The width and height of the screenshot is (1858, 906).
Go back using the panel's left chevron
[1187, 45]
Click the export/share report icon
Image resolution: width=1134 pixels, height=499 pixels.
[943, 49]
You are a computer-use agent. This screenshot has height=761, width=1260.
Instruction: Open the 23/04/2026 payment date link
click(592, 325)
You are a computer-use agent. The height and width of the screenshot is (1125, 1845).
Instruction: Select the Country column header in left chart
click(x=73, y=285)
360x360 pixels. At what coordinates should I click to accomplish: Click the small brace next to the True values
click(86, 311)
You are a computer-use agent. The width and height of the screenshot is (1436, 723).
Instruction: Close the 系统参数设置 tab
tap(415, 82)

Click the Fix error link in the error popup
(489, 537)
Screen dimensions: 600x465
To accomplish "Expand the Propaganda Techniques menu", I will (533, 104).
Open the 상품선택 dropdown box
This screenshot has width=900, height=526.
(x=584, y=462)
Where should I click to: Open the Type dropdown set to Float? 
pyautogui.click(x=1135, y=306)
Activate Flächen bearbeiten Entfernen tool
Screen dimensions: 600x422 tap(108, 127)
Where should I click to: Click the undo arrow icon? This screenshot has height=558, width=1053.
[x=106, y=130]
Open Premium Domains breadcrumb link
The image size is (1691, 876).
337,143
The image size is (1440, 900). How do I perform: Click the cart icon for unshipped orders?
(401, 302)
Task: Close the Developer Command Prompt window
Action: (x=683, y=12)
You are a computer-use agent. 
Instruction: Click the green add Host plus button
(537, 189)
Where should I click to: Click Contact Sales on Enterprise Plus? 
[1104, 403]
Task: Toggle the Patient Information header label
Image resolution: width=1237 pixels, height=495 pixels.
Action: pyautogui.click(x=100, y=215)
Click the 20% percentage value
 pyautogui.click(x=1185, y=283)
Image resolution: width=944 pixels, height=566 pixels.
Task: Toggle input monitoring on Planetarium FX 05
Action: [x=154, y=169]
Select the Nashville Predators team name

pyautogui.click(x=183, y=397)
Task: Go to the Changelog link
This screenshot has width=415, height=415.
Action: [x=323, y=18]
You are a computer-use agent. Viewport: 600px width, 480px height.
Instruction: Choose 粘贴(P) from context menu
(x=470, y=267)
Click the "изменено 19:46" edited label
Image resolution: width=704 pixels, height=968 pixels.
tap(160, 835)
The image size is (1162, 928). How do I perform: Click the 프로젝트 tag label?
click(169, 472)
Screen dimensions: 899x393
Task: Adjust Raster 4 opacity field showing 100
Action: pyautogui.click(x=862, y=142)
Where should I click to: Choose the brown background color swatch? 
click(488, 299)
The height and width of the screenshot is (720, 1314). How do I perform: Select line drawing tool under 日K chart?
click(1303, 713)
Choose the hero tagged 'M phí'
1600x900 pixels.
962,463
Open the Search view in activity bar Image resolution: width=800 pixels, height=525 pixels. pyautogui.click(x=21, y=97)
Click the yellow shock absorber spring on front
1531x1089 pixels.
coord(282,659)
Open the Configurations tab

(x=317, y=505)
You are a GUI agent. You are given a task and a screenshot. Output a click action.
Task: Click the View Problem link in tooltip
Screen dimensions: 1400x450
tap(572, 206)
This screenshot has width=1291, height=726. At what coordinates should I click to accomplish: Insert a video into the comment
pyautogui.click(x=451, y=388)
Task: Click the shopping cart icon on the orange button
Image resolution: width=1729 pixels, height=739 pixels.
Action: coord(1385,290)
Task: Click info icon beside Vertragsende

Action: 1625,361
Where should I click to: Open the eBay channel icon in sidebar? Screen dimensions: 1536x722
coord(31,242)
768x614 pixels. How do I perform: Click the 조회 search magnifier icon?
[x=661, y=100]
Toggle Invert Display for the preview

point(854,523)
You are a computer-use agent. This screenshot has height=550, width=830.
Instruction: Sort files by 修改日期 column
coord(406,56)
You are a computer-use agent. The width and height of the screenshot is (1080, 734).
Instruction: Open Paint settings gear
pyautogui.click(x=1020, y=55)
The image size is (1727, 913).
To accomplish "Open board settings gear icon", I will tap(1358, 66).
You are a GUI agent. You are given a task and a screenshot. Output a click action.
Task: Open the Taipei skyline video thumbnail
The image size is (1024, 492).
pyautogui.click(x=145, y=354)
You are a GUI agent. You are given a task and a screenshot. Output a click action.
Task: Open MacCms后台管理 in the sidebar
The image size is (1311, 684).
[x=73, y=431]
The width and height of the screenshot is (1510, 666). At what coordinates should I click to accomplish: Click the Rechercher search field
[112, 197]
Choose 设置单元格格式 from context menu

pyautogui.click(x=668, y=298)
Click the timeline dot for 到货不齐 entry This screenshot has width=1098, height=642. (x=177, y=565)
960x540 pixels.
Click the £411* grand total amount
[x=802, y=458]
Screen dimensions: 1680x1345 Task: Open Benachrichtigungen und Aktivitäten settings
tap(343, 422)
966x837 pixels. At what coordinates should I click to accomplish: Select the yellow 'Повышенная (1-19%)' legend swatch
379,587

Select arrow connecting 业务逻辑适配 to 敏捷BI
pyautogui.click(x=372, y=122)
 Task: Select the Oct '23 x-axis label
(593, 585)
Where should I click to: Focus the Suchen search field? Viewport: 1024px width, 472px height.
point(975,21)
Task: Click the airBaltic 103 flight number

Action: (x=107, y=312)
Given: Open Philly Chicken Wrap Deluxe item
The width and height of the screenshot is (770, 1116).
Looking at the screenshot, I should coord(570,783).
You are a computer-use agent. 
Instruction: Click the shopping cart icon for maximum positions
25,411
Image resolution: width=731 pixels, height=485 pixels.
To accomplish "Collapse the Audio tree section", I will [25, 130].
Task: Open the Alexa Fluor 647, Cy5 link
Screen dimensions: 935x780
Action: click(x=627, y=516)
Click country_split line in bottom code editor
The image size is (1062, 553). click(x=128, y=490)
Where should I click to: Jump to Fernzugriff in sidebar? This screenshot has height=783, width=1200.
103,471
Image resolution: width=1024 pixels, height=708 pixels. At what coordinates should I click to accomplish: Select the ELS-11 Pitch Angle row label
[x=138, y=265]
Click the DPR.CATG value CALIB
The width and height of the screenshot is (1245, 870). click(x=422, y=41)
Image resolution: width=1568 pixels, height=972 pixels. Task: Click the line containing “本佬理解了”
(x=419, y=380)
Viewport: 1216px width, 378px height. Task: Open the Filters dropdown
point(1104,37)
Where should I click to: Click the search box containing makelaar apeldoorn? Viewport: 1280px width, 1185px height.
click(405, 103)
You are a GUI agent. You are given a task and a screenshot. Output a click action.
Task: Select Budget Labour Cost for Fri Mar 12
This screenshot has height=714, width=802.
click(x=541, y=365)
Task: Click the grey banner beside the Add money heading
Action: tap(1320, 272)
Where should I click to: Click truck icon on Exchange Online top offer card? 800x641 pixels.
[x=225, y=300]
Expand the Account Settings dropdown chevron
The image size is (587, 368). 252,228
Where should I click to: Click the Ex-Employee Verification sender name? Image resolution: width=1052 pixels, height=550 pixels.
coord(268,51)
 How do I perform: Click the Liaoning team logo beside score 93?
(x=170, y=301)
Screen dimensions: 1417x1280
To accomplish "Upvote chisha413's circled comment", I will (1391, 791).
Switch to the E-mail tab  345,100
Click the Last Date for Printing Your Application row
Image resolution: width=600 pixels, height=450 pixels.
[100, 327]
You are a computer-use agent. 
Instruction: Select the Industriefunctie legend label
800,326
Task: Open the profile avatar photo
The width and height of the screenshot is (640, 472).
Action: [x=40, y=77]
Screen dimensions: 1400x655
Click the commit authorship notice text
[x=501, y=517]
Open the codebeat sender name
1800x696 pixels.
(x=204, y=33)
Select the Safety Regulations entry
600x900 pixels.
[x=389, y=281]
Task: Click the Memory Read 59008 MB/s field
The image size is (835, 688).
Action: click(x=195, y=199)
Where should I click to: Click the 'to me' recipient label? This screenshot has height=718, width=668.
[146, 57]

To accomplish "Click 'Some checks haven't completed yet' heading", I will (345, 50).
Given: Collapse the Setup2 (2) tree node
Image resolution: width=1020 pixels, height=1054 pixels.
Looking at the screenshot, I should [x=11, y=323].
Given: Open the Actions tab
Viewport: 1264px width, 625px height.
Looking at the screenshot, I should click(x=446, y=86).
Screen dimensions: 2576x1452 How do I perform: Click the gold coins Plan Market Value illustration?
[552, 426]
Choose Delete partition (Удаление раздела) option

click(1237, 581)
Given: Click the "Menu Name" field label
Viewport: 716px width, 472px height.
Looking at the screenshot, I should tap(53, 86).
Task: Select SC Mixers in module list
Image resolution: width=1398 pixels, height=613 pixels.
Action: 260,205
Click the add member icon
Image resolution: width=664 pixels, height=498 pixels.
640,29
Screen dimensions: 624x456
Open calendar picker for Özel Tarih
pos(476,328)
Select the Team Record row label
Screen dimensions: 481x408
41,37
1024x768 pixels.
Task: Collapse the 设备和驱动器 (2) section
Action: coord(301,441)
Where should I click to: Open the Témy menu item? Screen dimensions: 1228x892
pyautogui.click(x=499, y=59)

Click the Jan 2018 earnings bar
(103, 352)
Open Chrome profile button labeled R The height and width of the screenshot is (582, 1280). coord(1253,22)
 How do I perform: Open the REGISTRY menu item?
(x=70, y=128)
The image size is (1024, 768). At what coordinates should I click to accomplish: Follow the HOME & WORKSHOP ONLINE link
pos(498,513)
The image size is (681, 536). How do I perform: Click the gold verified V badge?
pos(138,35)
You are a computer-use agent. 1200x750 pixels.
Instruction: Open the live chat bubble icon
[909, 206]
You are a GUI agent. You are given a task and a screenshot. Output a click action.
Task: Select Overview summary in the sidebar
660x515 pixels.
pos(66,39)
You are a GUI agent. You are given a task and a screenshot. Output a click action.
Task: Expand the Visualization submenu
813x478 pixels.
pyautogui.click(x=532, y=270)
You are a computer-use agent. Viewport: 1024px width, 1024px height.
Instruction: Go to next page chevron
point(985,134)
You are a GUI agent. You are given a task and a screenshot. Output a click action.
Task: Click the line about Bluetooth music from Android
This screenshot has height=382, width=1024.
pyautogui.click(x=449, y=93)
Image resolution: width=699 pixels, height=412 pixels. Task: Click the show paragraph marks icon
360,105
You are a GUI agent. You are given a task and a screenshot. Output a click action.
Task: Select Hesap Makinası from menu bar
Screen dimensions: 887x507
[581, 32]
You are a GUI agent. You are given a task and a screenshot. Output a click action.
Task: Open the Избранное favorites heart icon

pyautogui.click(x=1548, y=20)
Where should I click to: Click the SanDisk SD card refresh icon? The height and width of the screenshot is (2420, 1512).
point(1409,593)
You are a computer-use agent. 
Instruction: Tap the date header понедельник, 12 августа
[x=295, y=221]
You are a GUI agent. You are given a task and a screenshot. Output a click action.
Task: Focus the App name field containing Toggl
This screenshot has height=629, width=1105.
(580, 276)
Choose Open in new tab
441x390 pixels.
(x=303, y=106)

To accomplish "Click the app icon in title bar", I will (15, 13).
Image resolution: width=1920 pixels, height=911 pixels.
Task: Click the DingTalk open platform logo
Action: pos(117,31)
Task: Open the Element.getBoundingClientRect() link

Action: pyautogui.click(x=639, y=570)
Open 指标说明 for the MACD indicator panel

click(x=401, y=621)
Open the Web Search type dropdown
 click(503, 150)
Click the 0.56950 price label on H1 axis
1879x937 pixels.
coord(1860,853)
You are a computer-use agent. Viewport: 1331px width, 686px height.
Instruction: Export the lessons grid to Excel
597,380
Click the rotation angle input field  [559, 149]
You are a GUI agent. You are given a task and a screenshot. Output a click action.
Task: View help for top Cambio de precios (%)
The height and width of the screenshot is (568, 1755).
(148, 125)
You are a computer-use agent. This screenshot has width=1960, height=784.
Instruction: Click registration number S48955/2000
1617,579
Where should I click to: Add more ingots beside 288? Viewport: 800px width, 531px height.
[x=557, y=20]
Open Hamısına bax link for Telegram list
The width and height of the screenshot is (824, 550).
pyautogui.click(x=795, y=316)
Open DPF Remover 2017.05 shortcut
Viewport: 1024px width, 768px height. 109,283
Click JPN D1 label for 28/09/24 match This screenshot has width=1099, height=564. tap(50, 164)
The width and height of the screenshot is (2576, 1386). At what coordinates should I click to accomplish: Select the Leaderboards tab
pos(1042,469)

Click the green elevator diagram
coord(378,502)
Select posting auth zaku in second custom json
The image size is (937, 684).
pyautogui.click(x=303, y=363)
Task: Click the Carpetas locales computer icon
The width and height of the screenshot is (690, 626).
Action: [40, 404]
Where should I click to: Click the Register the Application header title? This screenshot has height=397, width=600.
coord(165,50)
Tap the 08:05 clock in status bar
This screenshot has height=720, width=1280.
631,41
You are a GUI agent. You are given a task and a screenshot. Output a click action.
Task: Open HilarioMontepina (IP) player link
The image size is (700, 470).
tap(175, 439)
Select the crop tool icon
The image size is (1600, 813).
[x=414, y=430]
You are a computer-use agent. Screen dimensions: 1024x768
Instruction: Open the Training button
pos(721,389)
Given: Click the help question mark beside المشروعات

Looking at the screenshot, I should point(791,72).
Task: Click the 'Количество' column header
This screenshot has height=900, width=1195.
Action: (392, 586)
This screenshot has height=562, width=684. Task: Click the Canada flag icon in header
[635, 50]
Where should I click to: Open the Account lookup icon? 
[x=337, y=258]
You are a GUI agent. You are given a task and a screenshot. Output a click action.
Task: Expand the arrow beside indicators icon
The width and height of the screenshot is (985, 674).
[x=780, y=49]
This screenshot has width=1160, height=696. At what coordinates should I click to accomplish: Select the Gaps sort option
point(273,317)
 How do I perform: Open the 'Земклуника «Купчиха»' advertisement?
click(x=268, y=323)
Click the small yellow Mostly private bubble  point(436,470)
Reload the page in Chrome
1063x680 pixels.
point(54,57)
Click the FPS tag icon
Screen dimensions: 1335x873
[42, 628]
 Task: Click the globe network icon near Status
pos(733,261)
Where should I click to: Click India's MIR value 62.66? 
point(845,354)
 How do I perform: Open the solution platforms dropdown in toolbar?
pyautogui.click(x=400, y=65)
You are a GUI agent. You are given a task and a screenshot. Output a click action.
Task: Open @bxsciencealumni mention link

════════

▶ _Exercise requirements_: From the listing above, output exactly the run of lines that starts with the line containing "Given: Open the Actions tab" and ends with the line containing "Open Chrome profile".

▶ _Solved problem_:
Given: Open the Actions tab
Viewport: 1264px width, 625px height.
Looking at the screenshot, I should click(x=446, y=86).
Screen dimensions: 2576x1452 How do I perform: Click the gold coins Plan Market Value illustration?
[552, 426]
Choose Delete partition (Удаление раздела) option

click(1237, 581)
Given: Click the "Menu Name" field label
Viewport: 716px width, 472px height.
Looking at the screenshot, I should tap(53, 86).
Task: Select SC Mixers in module list
Image resolution: width=1398 pixels, height=613 pixels.
Action: 260,205
Click the add member icon
Image resolution: width=664 pixels, height=498 pixels.
640,29
Screen dimensions: 624x456
Open calendar picker for Özel Tarih
pos(476,328)
Select the Team Record row label
Screen dimensions: 481x408
41,37
1024x768 pixels.
Task: Collapse the 设备和驱动器 (2) section
Action: coord(301,441)
Where should I click to: Open the Témy menu item? Screen dimensions: 1228x892
pyautogui.click(x=499, y=59)

Click the Jan 2018 earnings bar
(103, 352)
Open Chrome profile button labeled R The height and width of the screenshot is (582, 1280). coord(1253,22)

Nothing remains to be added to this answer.